You can create a configuration file to specify options rather than (or in addition to) supplying them on the command line. This is particularly useful for providing schema locations, as you might otherwise do with the -schema and -schematron options. Note that options provided on the command line will override options in the configuration file if and only if the -c option comes before the command line option intended to override it.

The format and content of the configuration file is described on the "Validate Tool Configuration File" page of this wiki.

Option Argument Notes
-c
-config
config file Use this option to specify a file containing configuration directives for running validate. You can include path information in the file specification if needed.
Note: It is an error to try to list multiple configuration files for this option, but it is not an error to use the -config option multiple times. When you do that, the options from the two files are combined - somehow. This is an off-label use of configuration files that should probably be avoided.

Common Error Messages

These are error messages generated by the tool itself, as opposed to the validation errors the tool might report.

null

If the only word in your output listing or report file is the string "null", you've got an error in your command line somewhere. Check spelling (no truncation of long-form options is allowed) and case of options and their arguments to find the culprit.

ERROR Uncaught exception while validating: Input file is not a directory: ...

This is usually caused by a typo in your command (or configuration file). Look at the name of the "file" for a clue. This can be caused by a mistyped long option as well as mistyped file or directory names.
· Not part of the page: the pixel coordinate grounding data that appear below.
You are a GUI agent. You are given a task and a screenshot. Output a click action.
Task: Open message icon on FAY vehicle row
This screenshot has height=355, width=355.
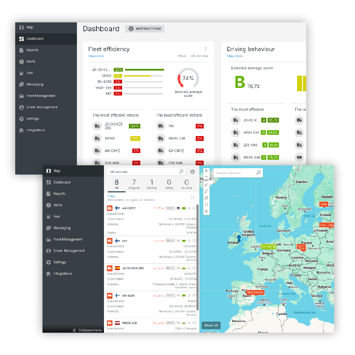point(194,240)
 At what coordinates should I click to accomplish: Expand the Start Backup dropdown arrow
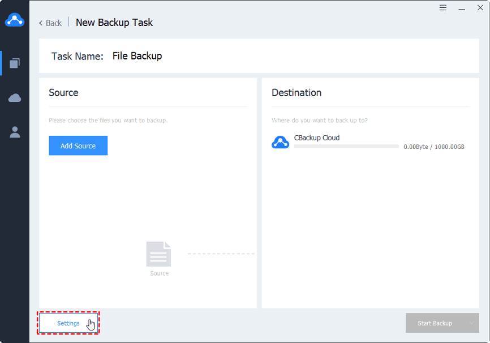(471, 323)
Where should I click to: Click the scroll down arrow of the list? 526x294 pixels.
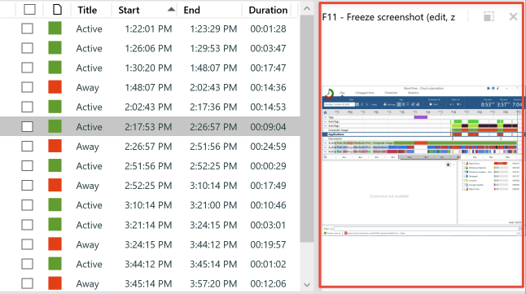[x=307, y=285]
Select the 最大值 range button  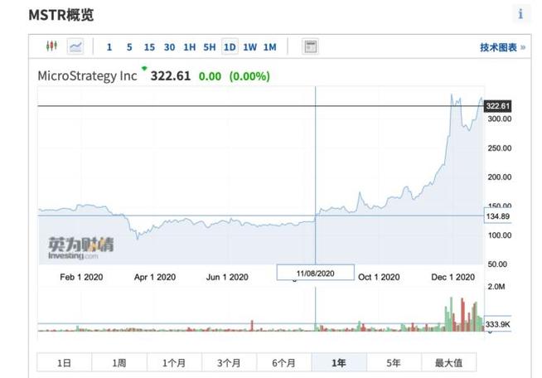[x=448, y=362]
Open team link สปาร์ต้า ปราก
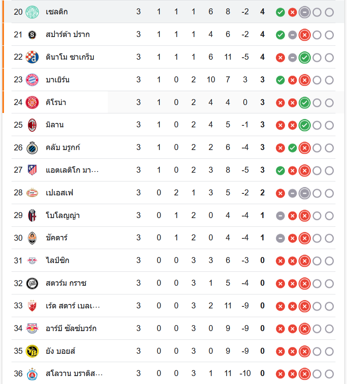The height and width of the screenshot is (384, 347). 68,35
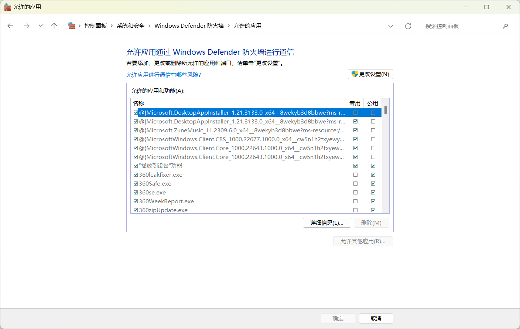The height and width of the screenshot is (329, 520).
Task: Click the search magnifier icon
Action: [506, 26]
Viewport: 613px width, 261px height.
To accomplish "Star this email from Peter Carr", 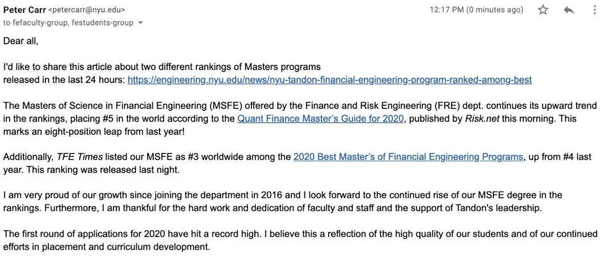I will [x=543, y=10].
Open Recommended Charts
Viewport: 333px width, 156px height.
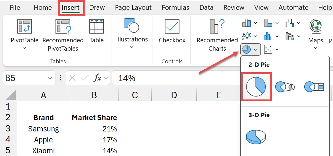point(217,35)
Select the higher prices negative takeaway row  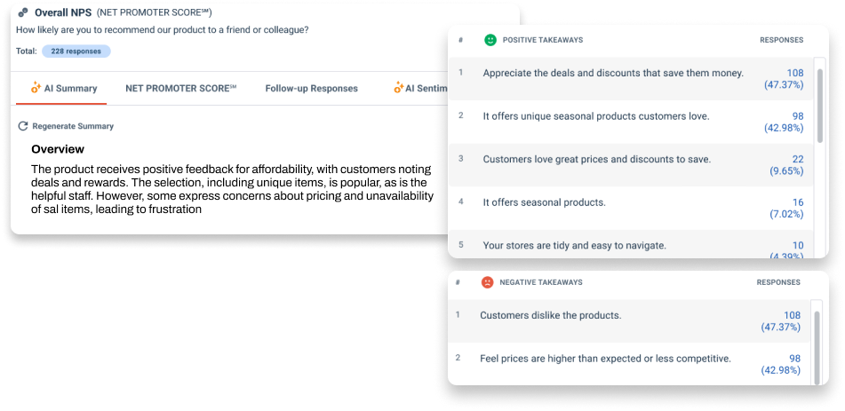(x=605, y=359)
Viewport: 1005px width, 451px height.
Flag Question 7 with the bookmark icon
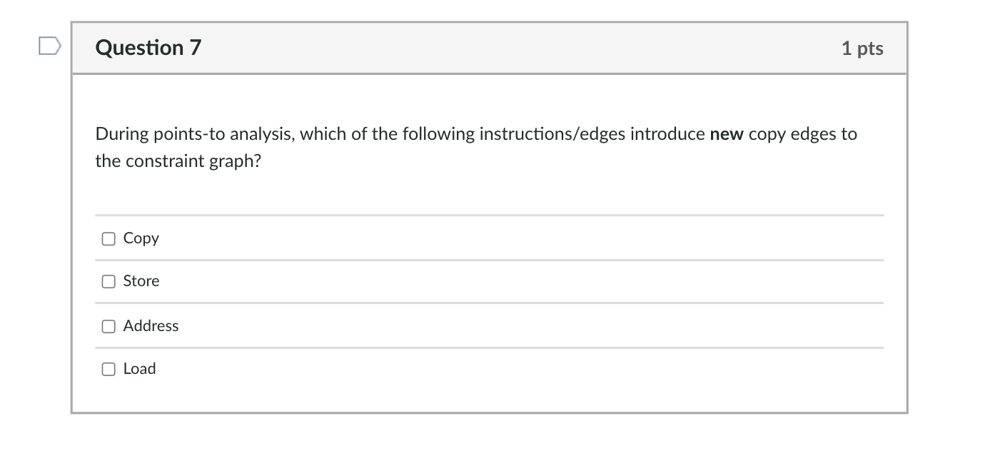(x=50, y=47)
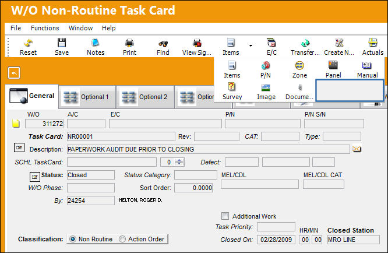Viewport: 388px width, 253px height.
Task: Switch to the Optional 1 tab
Action: (87, 97)
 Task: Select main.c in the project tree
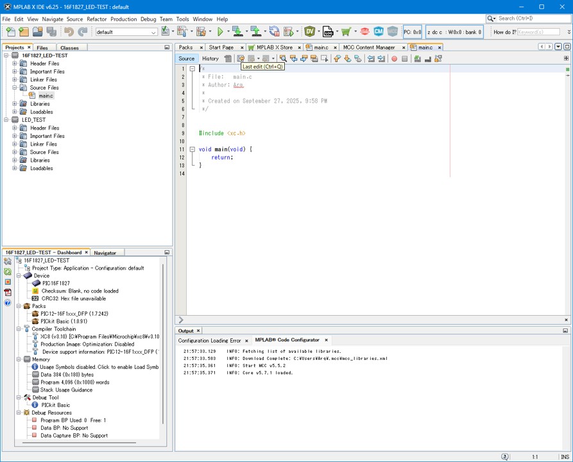[46, 96]

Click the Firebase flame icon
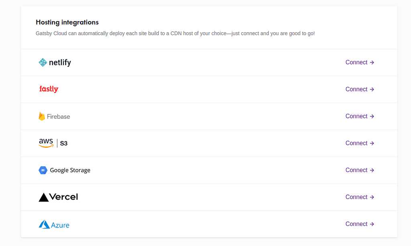[x=42, y=116]
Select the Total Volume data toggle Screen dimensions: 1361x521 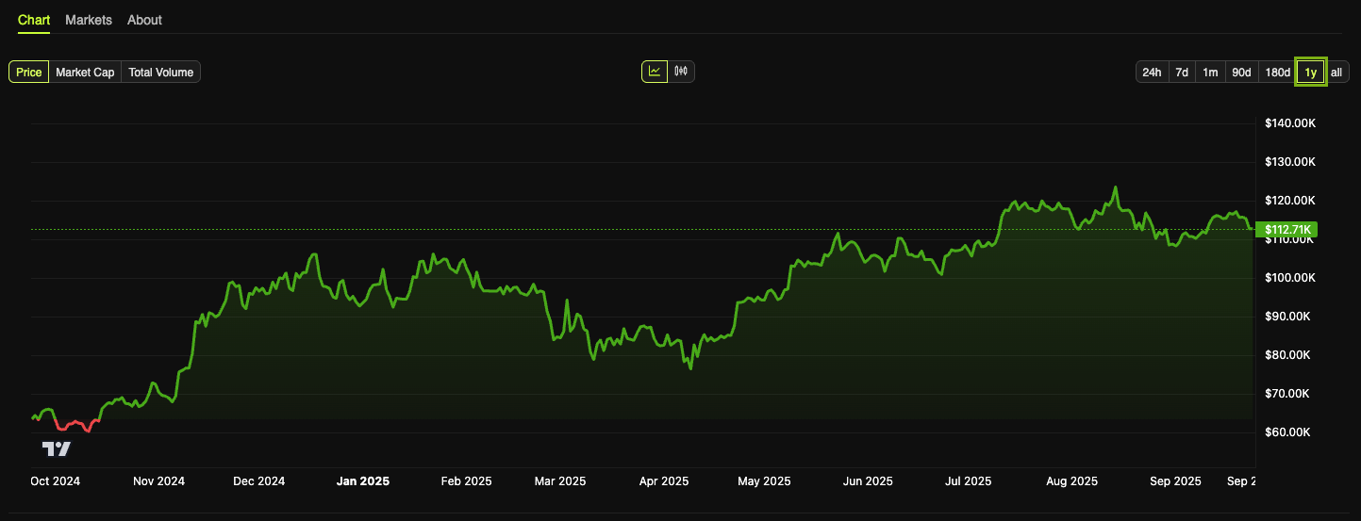(161, 73)
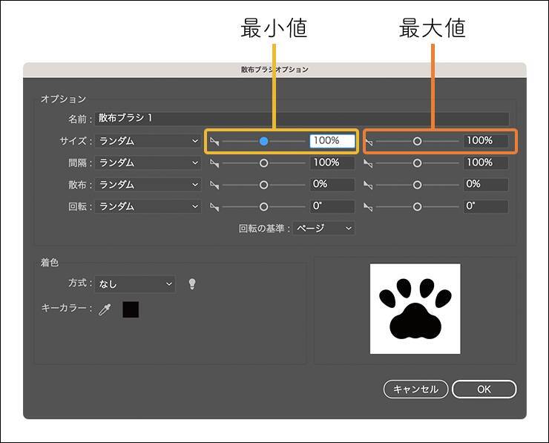Click the 回転 maximum value field
Image resolution: width=549 pixels, height=443 pixels.
point(486,206)
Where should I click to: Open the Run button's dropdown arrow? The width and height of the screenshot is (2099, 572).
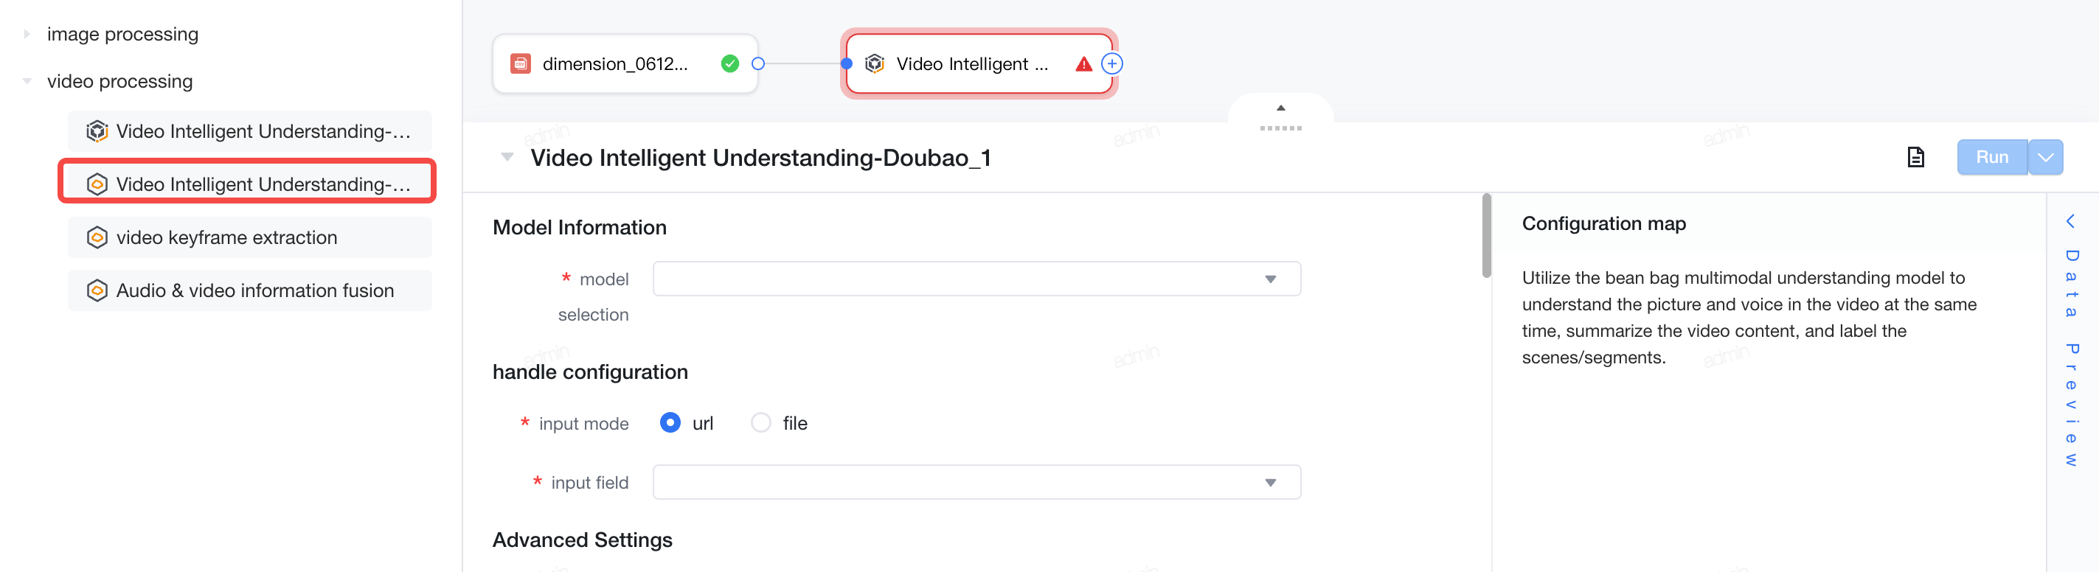pos(2045,157)
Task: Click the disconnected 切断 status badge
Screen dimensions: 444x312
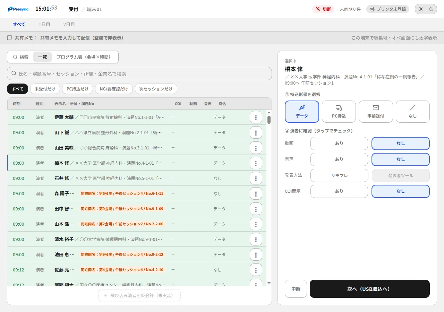Action: [323, 9]
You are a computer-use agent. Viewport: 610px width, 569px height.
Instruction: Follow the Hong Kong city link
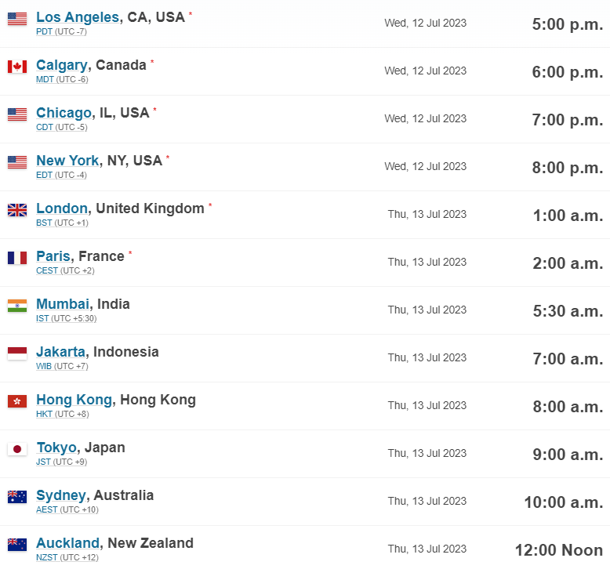pos(74,400)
ERROR line [number, character]: src-resolved: Cannot resolve the name '[name]' to a(n) 'element declaration' component

There are some variations on this theme, but the "Cannot resolve" message means that a schema (XSD) file you attempted to reference directly via command line or configuration file options, or perhaps indirectly through a label schemaLocation when using the -force option, could not be found and read. Check for typos in the options, or in the case of -force, the label file that generated the error.

ERROR No checksum found in the manifest for 'file:...'

This message results when validate cannot find a file listed in the checksum manifest. If you are not using the -base-path option, you may need to. If you are, check it for typos, and also for overlapping path elements with what is in the manifest file filenames.